DATA SUPPLIED Start Marker

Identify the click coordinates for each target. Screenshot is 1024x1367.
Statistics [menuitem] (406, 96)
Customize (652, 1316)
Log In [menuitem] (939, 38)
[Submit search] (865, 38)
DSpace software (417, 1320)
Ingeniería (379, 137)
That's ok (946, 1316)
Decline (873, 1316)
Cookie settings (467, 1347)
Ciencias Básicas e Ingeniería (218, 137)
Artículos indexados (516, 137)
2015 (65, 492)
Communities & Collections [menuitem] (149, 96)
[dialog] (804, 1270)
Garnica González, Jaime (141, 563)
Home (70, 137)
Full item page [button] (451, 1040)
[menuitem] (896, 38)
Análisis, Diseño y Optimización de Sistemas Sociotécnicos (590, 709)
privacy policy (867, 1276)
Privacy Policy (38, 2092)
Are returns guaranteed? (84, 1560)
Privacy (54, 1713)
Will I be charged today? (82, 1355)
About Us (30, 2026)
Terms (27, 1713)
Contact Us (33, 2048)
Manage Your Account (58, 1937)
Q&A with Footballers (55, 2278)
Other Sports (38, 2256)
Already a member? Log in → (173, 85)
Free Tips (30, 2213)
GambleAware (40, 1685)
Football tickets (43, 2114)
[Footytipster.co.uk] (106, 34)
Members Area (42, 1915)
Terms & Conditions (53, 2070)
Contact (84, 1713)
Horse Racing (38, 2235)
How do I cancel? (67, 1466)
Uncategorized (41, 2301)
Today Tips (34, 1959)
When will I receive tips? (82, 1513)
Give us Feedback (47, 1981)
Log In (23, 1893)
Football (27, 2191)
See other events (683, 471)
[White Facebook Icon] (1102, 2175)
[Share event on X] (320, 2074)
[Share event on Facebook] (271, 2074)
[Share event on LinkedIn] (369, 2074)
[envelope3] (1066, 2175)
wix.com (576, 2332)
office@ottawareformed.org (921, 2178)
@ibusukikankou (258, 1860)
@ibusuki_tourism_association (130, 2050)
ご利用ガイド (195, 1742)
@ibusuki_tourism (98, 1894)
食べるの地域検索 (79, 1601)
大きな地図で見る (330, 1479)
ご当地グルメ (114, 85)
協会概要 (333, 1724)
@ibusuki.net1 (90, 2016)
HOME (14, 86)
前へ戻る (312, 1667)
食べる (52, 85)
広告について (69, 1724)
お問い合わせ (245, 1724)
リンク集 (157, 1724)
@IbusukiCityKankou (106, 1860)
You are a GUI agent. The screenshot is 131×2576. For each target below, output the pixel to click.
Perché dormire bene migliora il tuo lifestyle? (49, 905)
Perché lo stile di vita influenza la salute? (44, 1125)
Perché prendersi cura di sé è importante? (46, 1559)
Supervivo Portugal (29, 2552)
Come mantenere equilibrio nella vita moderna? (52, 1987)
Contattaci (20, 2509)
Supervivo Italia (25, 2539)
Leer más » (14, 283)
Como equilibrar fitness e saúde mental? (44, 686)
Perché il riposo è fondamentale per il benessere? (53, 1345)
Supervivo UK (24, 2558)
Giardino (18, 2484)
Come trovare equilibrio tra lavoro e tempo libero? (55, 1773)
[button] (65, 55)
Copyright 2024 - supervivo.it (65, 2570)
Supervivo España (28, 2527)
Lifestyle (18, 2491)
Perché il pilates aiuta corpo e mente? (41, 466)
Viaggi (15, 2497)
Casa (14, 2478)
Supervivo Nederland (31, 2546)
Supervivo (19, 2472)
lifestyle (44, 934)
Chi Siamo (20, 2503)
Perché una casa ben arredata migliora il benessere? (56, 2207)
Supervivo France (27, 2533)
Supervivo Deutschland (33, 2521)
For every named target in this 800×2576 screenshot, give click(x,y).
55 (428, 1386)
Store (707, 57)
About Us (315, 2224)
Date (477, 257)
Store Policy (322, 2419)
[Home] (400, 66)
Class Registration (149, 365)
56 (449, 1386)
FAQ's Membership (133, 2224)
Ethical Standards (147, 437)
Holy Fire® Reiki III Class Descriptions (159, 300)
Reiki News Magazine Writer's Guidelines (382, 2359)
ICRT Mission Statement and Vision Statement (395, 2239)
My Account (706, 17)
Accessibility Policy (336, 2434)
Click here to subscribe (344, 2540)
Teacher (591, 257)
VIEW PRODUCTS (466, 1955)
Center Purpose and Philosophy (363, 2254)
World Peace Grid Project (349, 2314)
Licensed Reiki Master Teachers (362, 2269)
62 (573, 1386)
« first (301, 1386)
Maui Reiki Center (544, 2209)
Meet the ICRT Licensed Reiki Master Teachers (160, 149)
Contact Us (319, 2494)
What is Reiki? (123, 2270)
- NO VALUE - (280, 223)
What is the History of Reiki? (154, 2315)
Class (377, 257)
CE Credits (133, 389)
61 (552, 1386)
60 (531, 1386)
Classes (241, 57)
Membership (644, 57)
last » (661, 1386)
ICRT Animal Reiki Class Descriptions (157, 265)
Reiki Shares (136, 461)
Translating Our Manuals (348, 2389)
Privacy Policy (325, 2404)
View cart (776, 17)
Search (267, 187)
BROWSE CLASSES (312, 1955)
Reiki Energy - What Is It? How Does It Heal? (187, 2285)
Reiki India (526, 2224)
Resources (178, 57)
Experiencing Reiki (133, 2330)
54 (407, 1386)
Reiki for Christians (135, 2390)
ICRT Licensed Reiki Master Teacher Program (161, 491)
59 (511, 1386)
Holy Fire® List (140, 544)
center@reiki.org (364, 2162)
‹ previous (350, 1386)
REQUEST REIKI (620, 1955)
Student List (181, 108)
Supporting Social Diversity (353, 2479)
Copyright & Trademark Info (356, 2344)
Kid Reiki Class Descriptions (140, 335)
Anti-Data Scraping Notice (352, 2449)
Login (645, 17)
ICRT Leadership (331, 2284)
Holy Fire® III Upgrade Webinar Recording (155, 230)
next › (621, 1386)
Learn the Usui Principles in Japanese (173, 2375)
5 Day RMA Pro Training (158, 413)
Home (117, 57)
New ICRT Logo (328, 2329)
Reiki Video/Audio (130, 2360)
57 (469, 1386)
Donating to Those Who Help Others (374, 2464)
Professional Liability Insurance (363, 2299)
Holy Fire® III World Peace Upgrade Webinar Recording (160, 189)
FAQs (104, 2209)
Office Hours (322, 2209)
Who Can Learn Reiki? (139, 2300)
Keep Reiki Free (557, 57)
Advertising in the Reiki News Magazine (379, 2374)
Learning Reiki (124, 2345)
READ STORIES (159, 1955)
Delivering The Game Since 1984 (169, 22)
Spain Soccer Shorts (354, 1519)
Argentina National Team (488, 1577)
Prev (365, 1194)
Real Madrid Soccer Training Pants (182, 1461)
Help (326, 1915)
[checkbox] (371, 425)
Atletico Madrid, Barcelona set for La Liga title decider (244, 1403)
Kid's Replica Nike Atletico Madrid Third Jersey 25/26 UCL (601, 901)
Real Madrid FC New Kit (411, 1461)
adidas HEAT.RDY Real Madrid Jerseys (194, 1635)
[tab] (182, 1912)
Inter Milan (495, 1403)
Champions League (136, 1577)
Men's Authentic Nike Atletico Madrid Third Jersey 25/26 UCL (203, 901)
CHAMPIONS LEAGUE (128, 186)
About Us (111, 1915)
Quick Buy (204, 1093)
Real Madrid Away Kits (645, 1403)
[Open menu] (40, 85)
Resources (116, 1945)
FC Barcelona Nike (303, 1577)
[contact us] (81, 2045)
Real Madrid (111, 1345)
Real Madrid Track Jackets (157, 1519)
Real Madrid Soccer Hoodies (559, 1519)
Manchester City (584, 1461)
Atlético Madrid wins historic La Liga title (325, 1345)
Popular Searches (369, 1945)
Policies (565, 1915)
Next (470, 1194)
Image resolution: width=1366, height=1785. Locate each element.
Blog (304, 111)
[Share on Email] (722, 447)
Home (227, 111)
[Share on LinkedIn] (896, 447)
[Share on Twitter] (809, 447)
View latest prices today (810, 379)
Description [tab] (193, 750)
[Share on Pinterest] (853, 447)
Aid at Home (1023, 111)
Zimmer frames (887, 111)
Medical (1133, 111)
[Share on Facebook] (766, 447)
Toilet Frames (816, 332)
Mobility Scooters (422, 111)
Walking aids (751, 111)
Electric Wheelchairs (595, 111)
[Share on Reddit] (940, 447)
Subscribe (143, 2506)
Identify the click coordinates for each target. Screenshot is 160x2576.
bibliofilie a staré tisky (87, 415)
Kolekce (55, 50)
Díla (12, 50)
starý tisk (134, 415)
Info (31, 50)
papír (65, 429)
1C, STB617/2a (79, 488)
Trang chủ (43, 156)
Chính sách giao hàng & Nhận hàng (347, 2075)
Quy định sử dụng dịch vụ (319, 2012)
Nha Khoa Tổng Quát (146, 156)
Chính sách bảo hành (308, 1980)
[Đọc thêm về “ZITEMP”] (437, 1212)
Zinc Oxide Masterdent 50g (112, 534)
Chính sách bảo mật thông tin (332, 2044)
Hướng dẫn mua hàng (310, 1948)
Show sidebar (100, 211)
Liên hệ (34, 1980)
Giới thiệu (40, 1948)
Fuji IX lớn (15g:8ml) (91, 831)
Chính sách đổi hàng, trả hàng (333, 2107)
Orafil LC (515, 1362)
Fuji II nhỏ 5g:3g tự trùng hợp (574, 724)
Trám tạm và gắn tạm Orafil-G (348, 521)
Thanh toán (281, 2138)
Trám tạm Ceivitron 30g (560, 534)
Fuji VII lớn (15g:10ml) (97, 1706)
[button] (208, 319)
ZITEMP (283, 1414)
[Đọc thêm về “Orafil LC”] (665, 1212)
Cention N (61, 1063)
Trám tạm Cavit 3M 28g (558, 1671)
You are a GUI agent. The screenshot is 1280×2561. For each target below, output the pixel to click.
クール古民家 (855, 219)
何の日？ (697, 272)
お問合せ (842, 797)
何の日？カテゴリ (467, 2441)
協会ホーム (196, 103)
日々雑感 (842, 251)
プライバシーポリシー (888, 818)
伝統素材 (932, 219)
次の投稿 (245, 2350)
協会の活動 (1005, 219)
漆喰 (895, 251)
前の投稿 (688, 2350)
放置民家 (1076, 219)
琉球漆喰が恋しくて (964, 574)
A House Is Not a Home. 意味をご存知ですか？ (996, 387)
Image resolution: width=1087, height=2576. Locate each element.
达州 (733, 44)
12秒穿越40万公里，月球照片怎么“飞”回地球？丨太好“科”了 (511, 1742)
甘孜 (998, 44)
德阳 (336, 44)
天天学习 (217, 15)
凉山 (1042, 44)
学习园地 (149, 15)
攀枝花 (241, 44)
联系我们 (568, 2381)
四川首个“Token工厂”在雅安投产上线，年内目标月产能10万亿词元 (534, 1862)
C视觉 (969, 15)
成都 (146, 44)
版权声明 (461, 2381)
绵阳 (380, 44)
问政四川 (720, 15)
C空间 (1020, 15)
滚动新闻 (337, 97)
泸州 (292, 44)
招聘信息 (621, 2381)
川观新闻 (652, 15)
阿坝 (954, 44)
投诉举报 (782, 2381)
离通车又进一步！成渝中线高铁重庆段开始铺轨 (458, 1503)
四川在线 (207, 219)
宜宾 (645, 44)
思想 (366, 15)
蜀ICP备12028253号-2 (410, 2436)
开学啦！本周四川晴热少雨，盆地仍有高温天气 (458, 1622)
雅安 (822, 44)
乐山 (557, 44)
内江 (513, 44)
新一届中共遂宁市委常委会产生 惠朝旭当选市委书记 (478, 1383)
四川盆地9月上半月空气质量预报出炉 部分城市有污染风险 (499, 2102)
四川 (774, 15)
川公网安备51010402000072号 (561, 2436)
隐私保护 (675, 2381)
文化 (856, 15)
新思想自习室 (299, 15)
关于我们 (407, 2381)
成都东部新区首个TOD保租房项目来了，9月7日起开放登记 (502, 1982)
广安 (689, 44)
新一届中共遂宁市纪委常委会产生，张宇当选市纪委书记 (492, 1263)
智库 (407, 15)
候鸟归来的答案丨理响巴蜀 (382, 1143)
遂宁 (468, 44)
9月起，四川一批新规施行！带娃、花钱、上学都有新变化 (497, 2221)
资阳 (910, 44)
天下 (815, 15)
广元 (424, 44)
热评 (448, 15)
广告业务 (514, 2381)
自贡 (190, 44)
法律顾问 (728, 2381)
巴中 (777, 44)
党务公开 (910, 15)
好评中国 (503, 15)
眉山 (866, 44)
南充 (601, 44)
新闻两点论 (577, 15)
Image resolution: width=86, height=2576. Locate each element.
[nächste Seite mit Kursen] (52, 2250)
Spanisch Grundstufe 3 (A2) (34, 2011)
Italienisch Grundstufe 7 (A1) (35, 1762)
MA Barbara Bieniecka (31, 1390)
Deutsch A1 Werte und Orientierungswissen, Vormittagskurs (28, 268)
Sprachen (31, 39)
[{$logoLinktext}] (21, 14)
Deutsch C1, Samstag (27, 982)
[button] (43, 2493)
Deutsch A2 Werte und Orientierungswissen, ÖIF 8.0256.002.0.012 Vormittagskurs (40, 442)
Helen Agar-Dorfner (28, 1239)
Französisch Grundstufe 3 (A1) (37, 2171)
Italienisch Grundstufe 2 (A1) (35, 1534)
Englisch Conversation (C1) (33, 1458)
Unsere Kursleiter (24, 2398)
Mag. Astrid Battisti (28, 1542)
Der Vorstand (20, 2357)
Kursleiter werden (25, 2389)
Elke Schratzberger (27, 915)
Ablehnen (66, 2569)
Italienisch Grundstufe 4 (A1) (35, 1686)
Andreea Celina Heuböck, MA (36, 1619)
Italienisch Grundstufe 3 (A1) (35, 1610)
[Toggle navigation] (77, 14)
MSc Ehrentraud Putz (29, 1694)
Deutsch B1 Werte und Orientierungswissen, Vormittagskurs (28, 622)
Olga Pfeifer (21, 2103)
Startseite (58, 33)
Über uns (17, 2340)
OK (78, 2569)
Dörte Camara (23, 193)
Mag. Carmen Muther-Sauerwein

DATA SUPPLIED End Marker

__EXERCISE DIRECTIONS__
Print, without alteration, only the lines above between the one holding "Reiki Energy - What" and the one holding "Popular Searches (369, 1945)", inclusive.

__FINISHED EXERCISE__
Reiki Energy - What Is It? How Does It Heal? (187, 2285)
Reiki India (526, 2224)
Resources (178, 57)
Experiencing Reiki (133, 2330)
54 (407, 1386)
Reiki for Christians (135, 2390)
ICRT Licensed Reiki Master Teacher Program (161, 491)
59 (511, 1386)
Holy Fire® List (140, 544)
center@reiki.org (364, 2162)
‹ previous (350, 1386)
REQUEST REIKI (620, 1955)
Student List (181, 108)
Supporting Social Diversity (353, 2479)
Copyright & Trademark Info (356, 2344)
Kid Reiki Class Descriptions (140, 335)
Anti-Data Scraping Notice (352, 2449)
Login (645, 17)
ICRT Leadership (331, 2284)
Holy Fire® III Upgrade Webinar Recording (155, 230)
next › (621, 1386)
Learn the Usui Principles in Japanese (173, 2375)
5 Day RMA Pro Training (158, 413)
Home (117, 57)
New ICRT Logo (328, 2329)
Reiki Video/Audio (130, 2360)
57 (469, 1386)
Donating to Those Who Help Others (374, 2464)
Professional Liability Insurance (363, 2299)
Holy Fire® III World Peace Upgrade Webinar Recording (160, 189)
FAQs (104, 2209)
Office Hours (322, 2209)
Who Can Learn Reiki? (139, 2300)
Keep Reiki Free (557, 57)
Advertising in the Reiki News Magazine (379, 2374)
Learning Reiki (124, 2345)
READ STORIES (159, 1955)
Delivering The Game Since 1984 (169, 22)
Spain Soccer Shorts (354, 1519)
Argentina National Team (488, 1577)
Prev (365, 1194)
Real Madrid Soccer Training Pants (182, 1461)
Help (326, 1915)
[checkbox] (371, 425)
Atletico Madrid, Barcelona set for La Liga title decider (244, 1403)
Kid's Replica Nike Atletico Madrid Third Jersey 25/26 UCL (601, 901)
Real Madrid FC New Kit (411, 1461)
adidas HEAT.RDY Real Madrid Jerseys (194, 1635)
[tab] (182, 1912)
Inter Milan (495, 1403)
Champions League (136, 1577)
Men's Authentic Nike Atletico Madrid Third Jersey 25/26 UCL (203, 901)
CHAMPIONS LEAGUE (128, 186)
About Us (111, 1915)
Quick Buy (204, 1093)
Real Madrid Away Kits (645, 1403)
[Open menu] (40, 85)
Resources (116, 1945)
FC Barcelona Nike (303, 1577)
[contact us] (81, 2045)
Real Madrid (111, 1345)
Real Madrid Track Jackets (157, 1519)
Real Madrid Soccer Hoodies (559, 1519)
Manchester City (584, 1461)
Atlético Madrid wins historic La Liga title (325, 1345)
Popular Searches (369, 1945)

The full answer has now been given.